Salathiel Passes through Samaria

All the armies of the earth have since passed before me. I have seen the equals of the legions in courage and discipline, and their superiors in those arms by which human life is at the caprice of ambition. But their equals I have never seen, in the individual fitness of the soldier for war; in his fleetness, muscular vigor, and expertness in the use of his weapons; in his quick adaptation to all the multiplied purposes of the ancient campaign—from the digging of a trench or the management of a catapult to the assault of a citadel; in his iron endurance of the vicissitudes of climate; in the length and regularity of his marches; or in the rapidity, boldness, and dexterity of his maneuver in the field. Yet it is but a melancholy tribute to the valor of my countrymen to record the Roman acknowledgment, that of all the nations conquered by Rome Judea bore the chain with the haughtiest dignity, and most frequently and fiercely contested the supremacy of the sword.
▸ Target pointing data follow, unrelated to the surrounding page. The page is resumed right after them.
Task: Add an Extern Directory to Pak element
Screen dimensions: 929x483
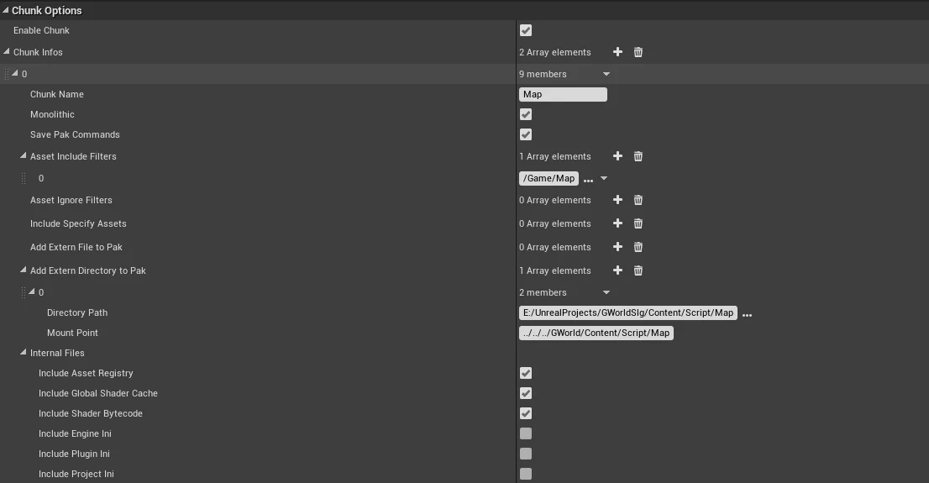Action: coord(617,270)
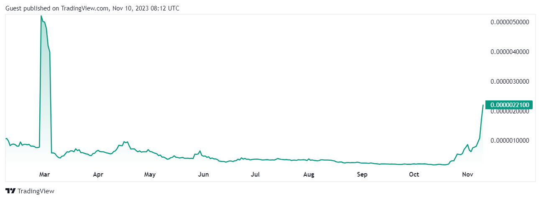Click the Jun time axis label
This screenshot has width=541, height=200.
[x=203, y=174]
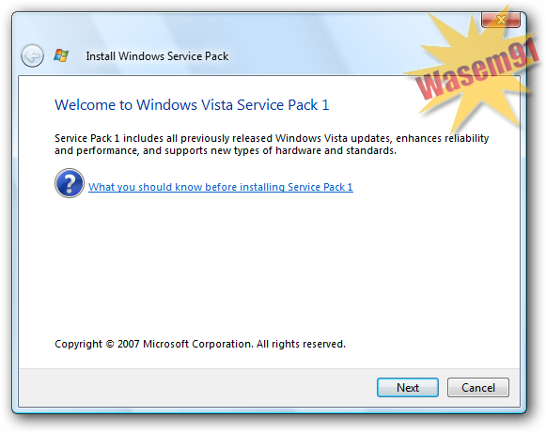
Task: Click the words 'All rights reserved'
Action: point(301,344)
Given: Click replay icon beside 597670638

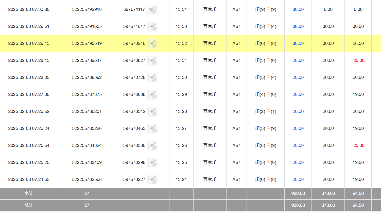Looking at the screenshot, I should pos(152,95).
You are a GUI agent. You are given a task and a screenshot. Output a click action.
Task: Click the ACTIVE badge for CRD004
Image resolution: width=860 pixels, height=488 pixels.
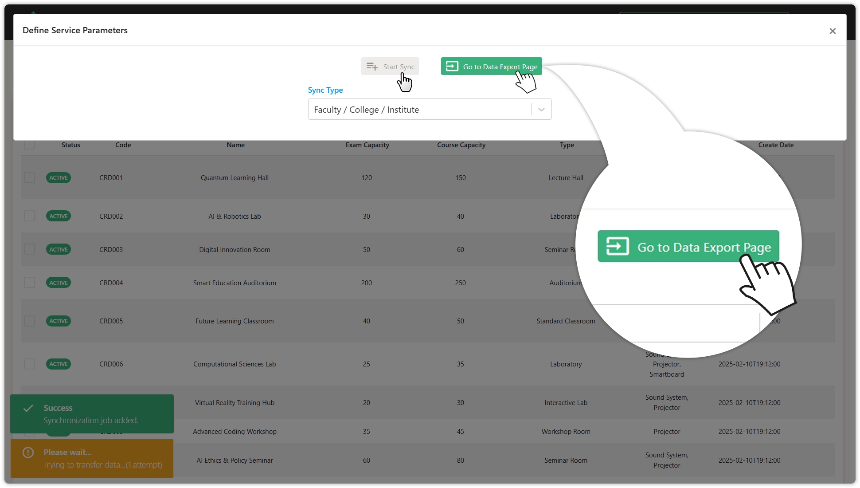(59, 283)
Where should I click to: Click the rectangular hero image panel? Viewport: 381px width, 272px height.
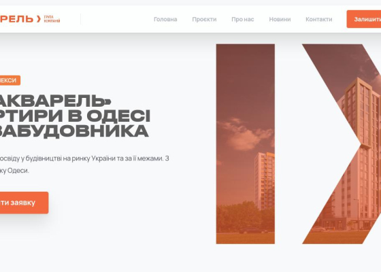[246, 143]

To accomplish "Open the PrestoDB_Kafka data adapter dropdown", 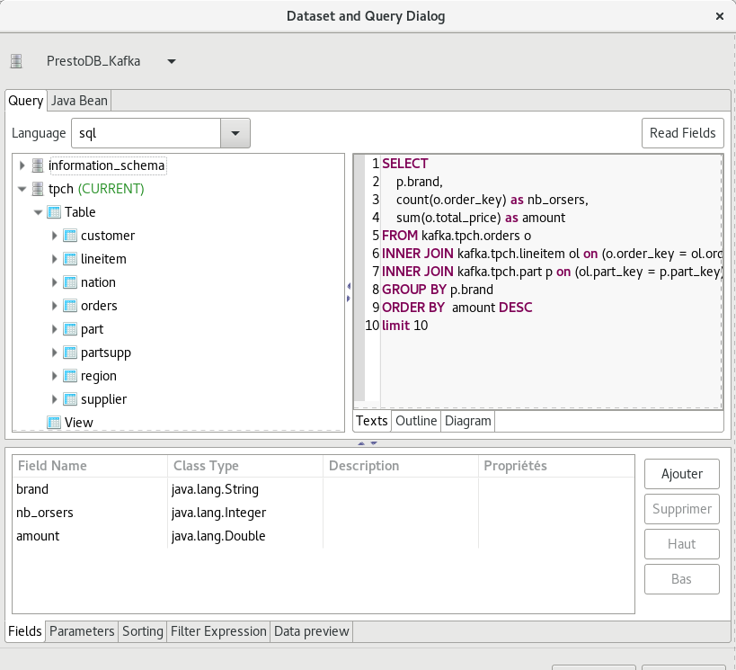I will (171, 60).
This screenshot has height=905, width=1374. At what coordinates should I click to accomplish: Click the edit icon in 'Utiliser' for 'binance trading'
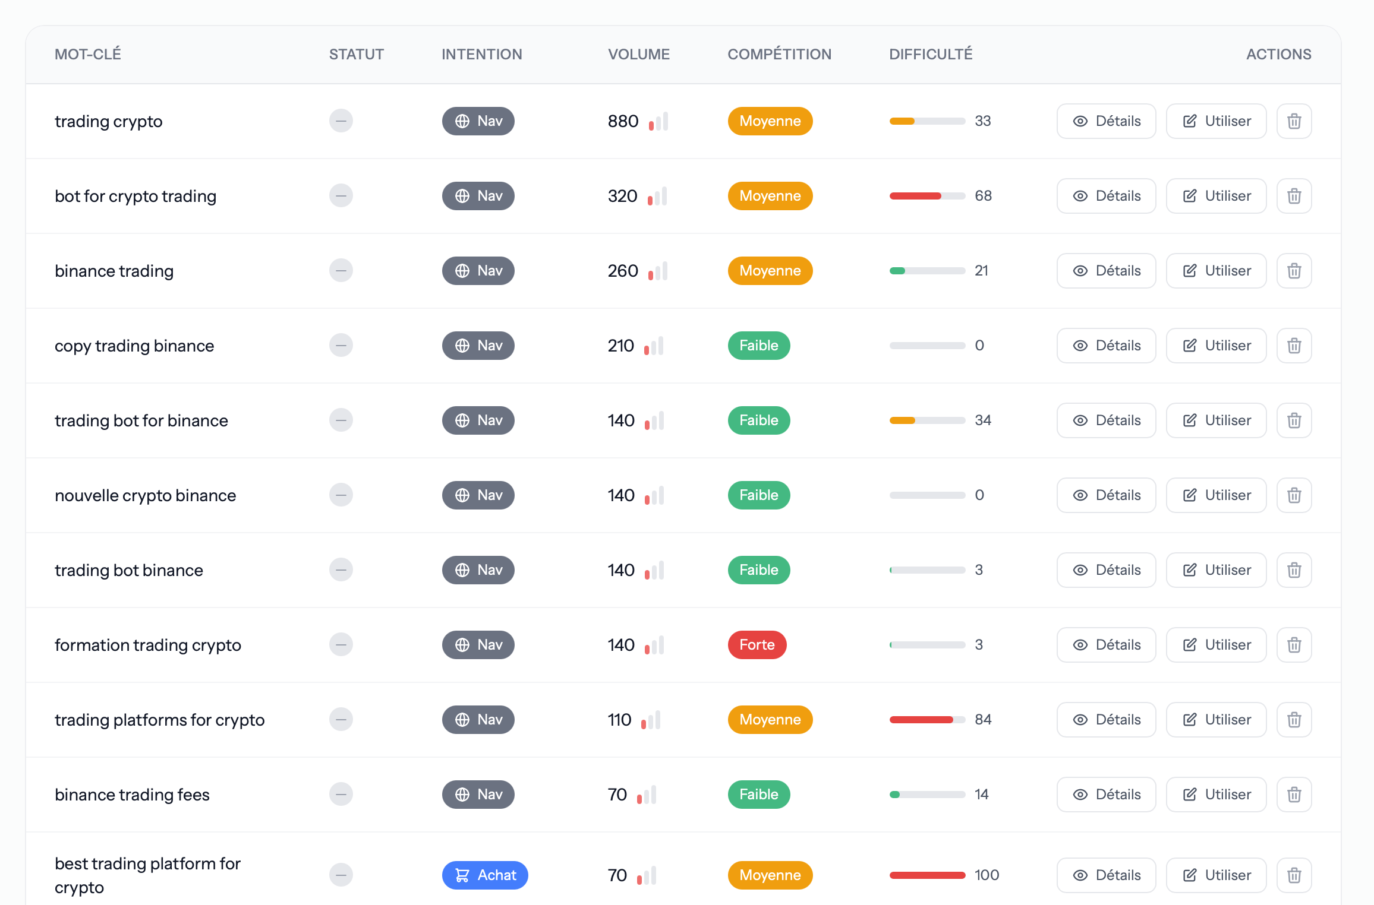tap(1189, 270)
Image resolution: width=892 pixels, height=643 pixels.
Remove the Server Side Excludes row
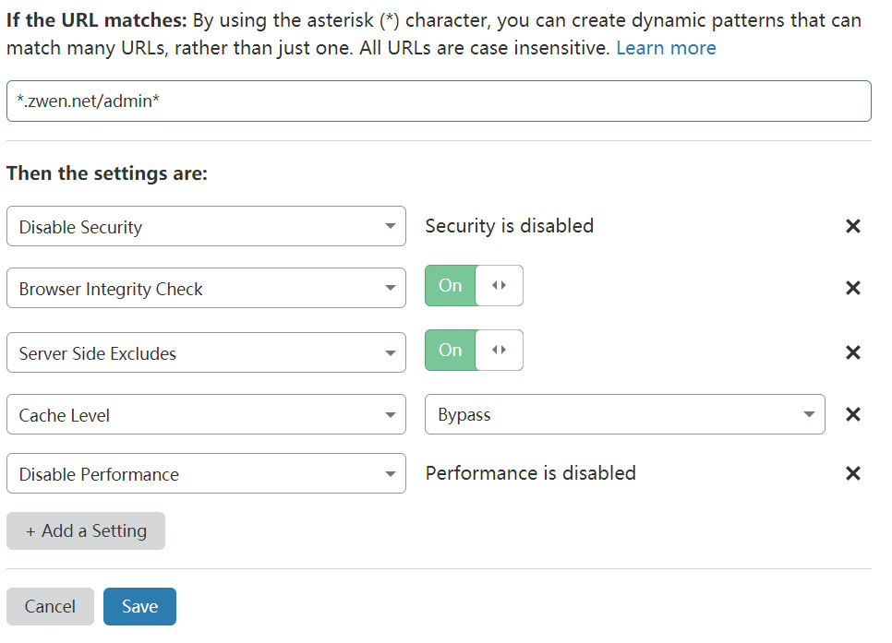[853, 352]
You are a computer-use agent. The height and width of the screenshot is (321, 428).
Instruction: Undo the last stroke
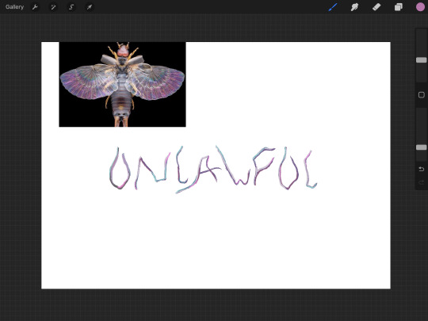421,169
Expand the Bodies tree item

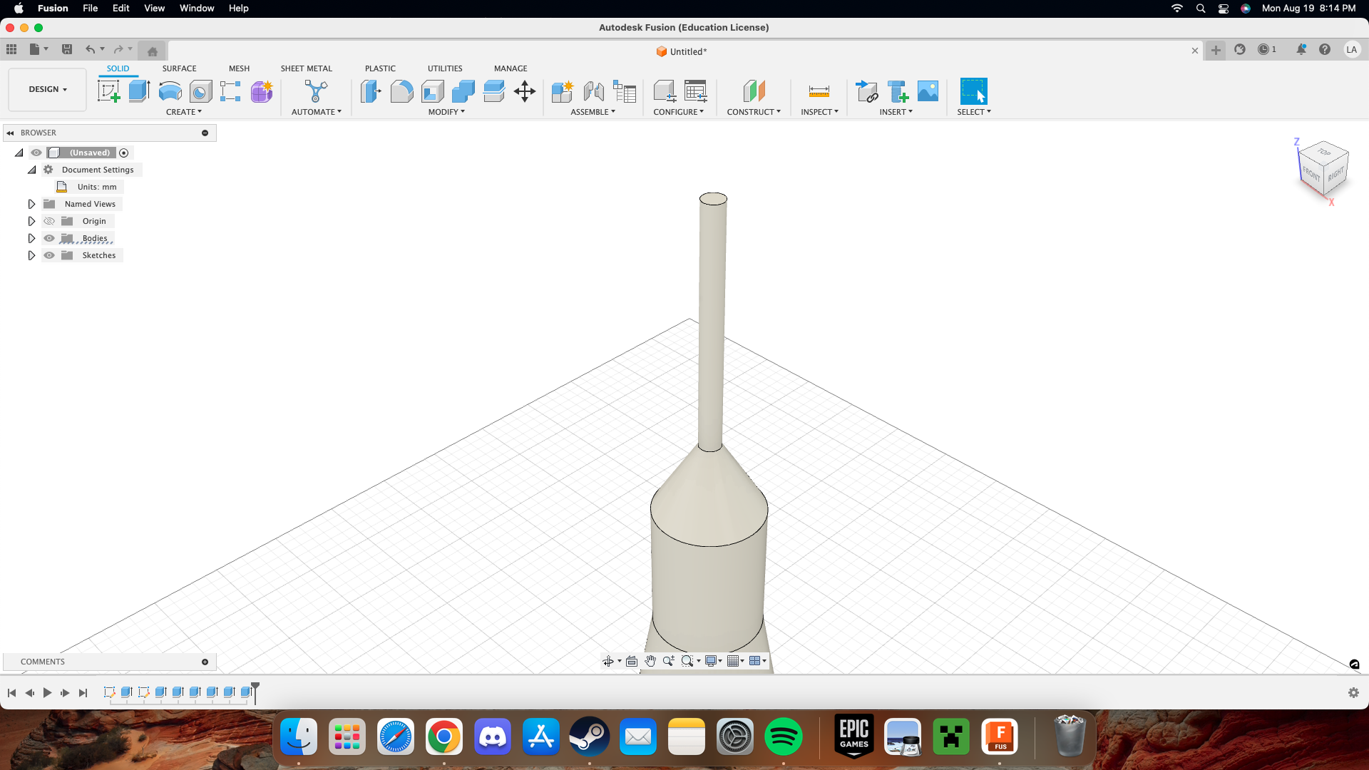tap(31, 238)
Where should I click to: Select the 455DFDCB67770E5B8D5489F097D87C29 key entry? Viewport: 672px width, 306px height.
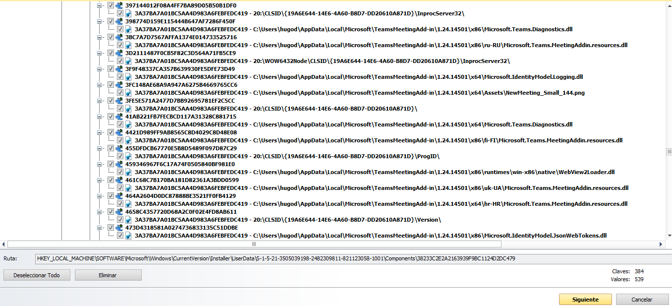click(x=181, y=148)
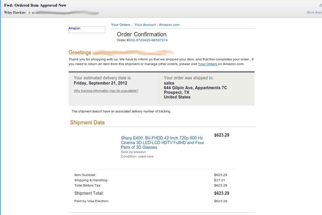Click the email subject Fwd: Ordered Item Approved Now
Screen dimensions: 322x215
click(x=35, y=5)
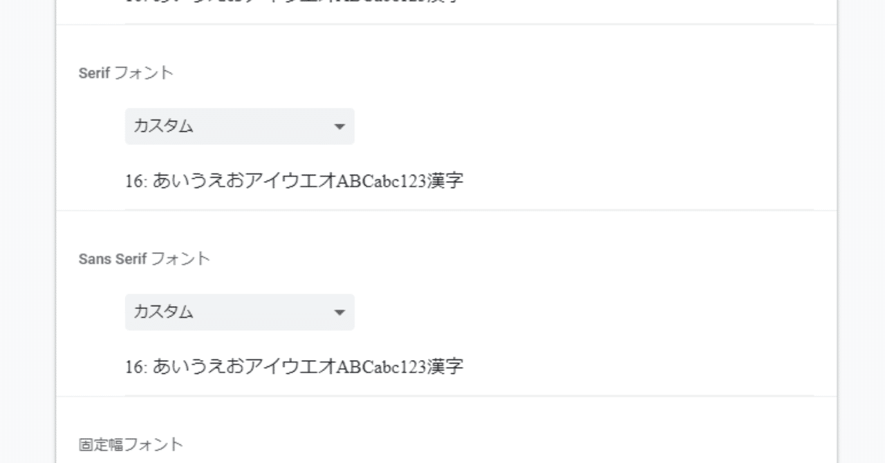Click the Sans Serif dropdown arrow icon
This screenshot has height=463, width=885.
click(339, 313)
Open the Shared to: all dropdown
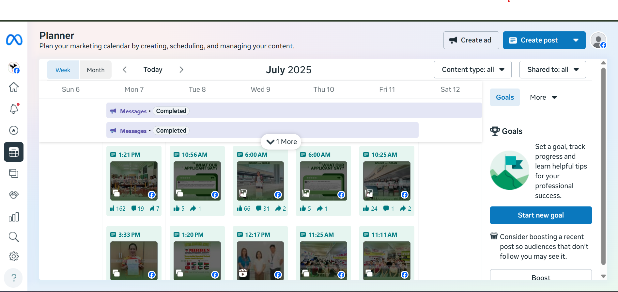The image size is (618, 292). (x=552, y=70)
Under that stern supremacy, the Samaritan had long rested and flourished in exemption from the harassing cruelty of petty war. We now passed with our long caravan unguarded, and moved at will through fields rich with the luxuriance of an Eastern summer, where our fathers would have scarcely ventured but with an army. I made no resistance to being thus led away to a region so remote from my own. To have returned to the cities of the priests would have but given me unceasing agony. Even the gates of Jerusalem were to my feelings anathema. The whole fabric of my mind had undergone a revolution. Like a man tossed at the mercy of the tempest, I sought but a shore—and all shores were alike to him who must be an exile forever.


CHAPTER V
Eleazar Learns of Salathiel’s Renunciation

Salathiel’s Journey Continued

The country through which we passed, after leaving the boundaries of Samaria—where, with all its peace, no Jew could tread but as in the land of strangers—was new to me. My life had been till now spent in study or in serving the altar; and I had heard, with the usual and unwise indifference of men devoted to books, the praise of the picturesque and stately provinces that still remained to our people. I was now to see for myself, and was often compelled, as we advanced, to reproach the idle prejudice that had so long deprived me, and might forever deprive so many of my consecrated brethren, of an enjoyment cheering to the human heart and full of lofty and hallowed memory to the men of Israel. As we passed along, less traveling than wandering at pleasure, through regions where every winding of the marble hill or descent of the fruitful valley showed us some sudden and romantic beauty of landscape, my kinsmen took a natural pride in pointing out the noble features that made Canaan a living history of Providence.[8]

A Prayer in the Valley

What were even the trophy-covered hills of Greece or the monumental plains of Italy to the hills and plains where the memorial told of the miracles and the presence of the Supreme? “Look to that rock,” they would exclaim; “there descended the angel of the Presence! On the summit of that cloudy ridge stood Ezekiel, when he saw the vision of the latter days. Look to yonder cleft in the mountains; there fell the lightning from heaven on the Philistine.” In our travel we reached a valley, a spot of singular beauty and seclusion, blushing with flowers and sheeted with the olive from its edge down to a stream that rushed brightly through its bosom. There was no dwelling of man in it, but on a gentler slope of the declivity stood a gigantic terebinth-tree. More than curiosity was attracted to this delicious spot, for the laughter and talk of the caravan had instantly subsided at the sight. All, by a common impulse, dismounted from their horses and camels; and though it was still far from sunset, the tents were pitched and preparations made for prayer. The spot reminded me of the valley of Hebron, sacred to the Jewish heart as the burial-place of Abraham, Sarah, and Isaac. May they sleep in the bosom of the Lord! The terebinth-tree, under which the greatest of the patriarchs sat and talked with the angels—the fountain—the cave of Macpelah, in which his mortal frame returned to the earth, to come again in glory, appeared to lie before me.